Sur la demande d’expertise médicale
Si par application des dispositions de l’article R. 142-16 du code de la sécurité sociale, le tribunal peut ordonner toute mesure d’expertise qu’il juge nécessaire, celle-ci ne peut être ordonnée dans le seul but de pallier la carence d’une partie dans l’administration de la preuve qui lui incombe, selon les dispositions de l’article 146 du code de procédure civile.
Or, conformément à ce qui précède, elle ne saurait être ordonnée du seul fait de l’absence de transmission d’un document couvert par le secret médical ayant permis au médecin-conseil de fixer la date de la première constatation médicale et alors que les éléments mis en avant par la SARL PASQUON ET FILS ne permettent pas de douter que la pathologie serait la conséquence d’un état pathologique préexistant évoluant pour son propre compte et totalement étranger au travail, rappelant qu’aucun élément sur l’hypothèse d’un acromion agressif de type II de Bligliani qui viendrait abîmer le tendon supraépineux, n’est mis en avant.
Ainsi, la SARL PASQUON ET FILS sera déboutée de sa demande d’expertise.
Sur les demandes accessoires
La SARL PASQUON ET FILS succombant à l’instance, sera condamnée au paiement des dépens sur le fondement des dispositions de l’article 696 du code de procédure civile, applicable en vertu du paragraphe II de l’article R.142-1-A du code de la sécurité sociale.

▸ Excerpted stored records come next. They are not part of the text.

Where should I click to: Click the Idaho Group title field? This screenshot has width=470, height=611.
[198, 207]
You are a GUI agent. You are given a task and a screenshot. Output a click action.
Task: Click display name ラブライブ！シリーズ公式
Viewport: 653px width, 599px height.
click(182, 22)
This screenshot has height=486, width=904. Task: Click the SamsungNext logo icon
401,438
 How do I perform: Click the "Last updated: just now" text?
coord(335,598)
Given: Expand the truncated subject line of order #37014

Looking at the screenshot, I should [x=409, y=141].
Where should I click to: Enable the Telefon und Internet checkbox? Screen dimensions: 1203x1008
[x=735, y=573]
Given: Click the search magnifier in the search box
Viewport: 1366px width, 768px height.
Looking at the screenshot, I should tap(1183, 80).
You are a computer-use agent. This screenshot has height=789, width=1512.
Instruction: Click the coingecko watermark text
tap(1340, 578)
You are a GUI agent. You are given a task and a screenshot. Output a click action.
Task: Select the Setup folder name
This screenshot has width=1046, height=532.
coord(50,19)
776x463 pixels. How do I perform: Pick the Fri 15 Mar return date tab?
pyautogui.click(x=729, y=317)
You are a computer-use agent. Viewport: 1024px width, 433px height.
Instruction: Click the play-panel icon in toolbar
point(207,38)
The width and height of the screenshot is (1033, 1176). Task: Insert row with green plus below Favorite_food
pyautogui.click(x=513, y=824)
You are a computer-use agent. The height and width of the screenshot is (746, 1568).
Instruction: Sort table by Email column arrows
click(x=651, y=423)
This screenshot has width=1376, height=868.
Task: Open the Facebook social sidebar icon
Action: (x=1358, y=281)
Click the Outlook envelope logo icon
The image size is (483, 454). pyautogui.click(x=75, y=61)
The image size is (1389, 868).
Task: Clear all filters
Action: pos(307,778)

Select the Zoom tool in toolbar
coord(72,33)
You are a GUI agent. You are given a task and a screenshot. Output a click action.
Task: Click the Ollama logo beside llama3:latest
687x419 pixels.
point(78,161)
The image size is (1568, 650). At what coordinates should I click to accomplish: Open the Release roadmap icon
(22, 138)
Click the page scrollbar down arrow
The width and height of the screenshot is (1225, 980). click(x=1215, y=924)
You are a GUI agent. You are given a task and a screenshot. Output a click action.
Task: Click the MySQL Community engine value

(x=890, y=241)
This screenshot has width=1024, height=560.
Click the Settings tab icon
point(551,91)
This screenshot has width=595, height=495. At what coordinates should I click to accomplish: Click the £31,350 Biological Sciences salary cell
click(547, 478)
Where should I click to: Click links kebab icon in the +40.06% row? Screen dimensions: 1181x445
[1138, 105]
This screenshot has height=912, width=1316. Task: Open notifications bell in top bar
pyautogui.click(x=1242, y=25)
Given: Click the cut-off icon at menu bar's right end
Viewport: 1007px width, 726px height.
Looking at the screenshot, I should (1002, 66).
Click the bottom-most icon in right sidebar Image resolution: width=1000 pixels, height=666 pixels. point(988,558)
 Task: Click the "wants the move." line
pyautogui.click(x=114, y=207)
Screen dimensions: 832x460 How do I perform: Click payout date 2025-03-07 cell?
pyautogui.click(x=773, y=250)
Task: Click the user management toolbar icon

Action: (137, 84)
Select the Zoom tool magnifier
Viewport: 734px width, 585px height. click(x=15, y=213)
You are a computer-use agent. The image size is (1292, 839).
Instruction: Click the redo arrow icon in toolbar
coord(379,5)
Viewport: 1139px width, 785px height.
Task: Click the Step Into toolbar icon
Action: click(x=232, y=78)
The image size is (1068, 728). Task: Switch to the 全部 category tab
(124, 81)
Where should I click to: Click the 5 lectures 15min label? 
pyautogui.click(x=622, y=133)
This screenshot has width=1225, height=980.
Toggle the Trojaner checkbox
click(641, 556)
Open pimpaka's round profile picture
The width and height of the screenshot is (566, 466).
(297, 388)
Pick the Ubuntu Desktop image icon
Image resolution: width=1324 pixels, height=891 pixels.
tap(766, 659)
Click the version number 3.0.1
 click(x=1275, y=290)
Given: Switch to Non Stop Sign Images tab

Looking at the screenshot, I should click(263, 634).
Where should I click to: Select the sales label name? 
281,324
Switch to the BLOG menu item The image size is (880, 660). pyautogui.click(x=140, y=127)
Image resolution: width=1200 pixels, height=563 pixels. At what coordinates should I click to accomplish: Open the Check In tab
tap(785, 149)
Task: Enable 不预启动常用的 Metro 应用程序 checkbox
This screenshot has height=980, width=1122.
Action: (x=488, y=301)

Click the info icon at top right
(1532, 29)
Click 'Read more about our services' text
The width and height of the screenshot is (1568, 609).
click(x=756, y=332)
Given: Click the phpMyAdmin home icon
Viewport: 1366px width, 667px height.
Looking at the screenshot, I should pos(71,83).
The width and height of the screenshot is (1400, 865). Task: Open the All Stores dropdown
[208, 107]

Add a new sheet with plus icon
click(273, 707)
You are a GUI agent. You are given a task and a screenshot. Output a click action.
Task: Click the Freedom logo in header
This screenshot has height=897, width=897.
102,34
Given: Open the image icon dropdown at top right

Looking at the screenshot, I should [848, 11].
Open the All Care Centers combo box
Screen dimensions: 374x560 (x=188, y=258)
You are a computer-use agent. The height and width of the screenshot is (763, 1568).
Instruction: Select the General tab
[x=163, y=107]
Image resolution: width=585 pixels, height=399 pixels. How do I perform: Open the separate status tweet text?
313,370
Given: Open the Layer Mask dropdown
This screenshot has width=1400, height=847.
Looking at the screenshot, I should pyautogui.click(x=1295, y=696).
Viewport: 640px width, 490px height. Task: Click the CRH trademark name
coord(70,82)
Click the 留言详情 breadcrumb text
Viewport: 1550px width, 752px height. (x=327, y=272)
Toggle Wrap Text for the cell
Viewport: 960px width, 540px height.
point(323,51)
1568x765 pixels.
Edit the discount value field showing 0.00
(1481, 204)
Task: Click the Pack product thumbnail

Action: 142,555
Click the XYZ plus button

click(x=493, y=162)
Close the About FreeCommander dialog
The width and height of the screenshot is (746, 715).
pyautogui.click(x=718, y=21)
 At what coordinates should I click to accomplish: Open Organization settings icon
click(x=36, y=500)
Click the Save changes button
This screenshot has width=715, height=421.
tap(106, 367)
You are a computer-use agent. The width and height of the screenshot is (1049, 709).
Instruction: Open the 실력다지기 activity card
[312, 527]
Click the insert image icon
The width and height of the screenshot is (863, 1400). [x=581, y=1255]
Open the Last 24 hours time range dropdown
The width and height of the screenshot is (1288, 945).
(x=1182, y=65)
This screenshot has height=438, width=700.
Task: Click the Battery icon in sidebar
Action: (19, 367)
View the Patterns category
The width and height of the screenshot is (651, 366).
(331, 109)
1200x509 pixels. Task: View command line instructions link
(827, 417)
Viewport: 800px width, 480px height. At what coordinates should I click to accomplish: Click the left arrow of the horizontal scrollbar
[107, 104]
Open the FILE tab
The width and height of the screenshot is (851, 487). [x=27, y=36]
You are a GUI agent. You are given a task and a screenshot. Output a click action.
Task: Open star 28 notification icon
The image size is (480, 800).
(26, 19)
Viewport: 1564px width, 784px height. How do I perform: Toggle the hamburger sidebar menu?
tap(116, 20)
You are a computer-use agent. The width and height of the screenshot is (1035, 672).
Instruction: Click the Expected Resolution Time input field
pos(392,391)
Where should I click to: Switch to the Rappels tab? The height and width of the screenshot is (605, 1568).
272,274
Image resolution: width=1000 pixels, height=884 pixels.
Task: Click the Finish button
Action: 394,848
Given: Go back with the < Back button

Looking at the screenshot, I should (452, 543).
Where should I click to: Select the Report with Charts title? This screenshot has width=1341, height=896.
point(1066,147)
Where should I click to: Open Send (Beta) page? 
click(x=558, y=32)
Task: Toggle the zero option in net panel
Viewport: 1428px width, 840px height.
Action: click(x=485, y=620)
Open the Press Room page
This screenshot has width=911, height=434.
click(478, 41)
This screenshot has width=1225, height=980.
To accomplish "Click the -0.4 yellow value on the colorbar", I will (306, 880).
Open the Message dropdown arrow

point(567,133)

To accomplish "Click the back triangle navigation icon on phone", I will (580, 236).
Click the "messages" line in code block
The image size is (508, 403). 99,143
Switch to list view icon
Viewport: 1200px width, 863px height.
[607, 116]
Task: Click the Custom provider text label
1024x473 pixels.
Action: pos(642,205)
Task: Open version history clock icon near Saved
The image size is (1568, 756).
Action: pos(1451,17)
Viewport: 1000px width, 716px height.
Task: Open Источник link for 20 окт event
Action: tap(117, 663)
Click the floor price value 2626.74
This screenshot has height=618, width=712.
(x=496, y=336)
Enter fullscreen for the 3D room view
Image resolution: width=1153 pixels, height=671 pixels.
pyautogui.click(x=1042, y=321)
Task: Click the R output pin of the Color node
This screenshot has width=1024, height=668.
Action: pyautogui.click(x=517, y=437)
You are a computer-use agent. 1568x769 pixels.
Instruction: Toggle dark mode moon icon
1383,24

Eu égard à la situation de la SARL PASQUON ET FILS, il y a lieu d’ordonner l’exécution provisoire du présent jugement sur le fondement des dispositions de l’article R. 142-10-6 du code de la sécurité sociale.
PAR CES MOTIFS
Le tribunal judiciaire de Bordeaux, statuant par décision contradictoire mise à disposition au greffe et rendue en premier ressort,
DIT qu’il existe un lien direct entre la pathologie constatée par le certificat médical initial du 27 juillet 2019 (rupture avec désinsertion complète du tendon supra-épineux épaule droite chez un chauffeur poids lourd et conducteur d’engins) et le travail de Monsieur [G] [U], employé de la SARL PASQUON ET FILS,
En conséquence,
DECLARE opposable à la SARL PASQUON ET FILS la décision de la caisse primaire d’assurance maladie de la Gironde en date du 18 février 2021, confirmée le 9 juin 2021 par la commission de recours amiable, de prendre en charge au titre de la législation professionnelle la maladie dont a été victime son salarié, Monsieur [G] [U],
REJETTE la demande d’expertise médicale présentée par la SARL PASQUON ET FILS,
CONDAMNE la SARL PASQUON ET FILS aux entiers dépens,
ORDONNE l’exécution provisoire du présent jugement.
Ainsi jugé et mis à disposition au greffe du tribunal le 14 mai 2025, et signé par la présidente et la greffière.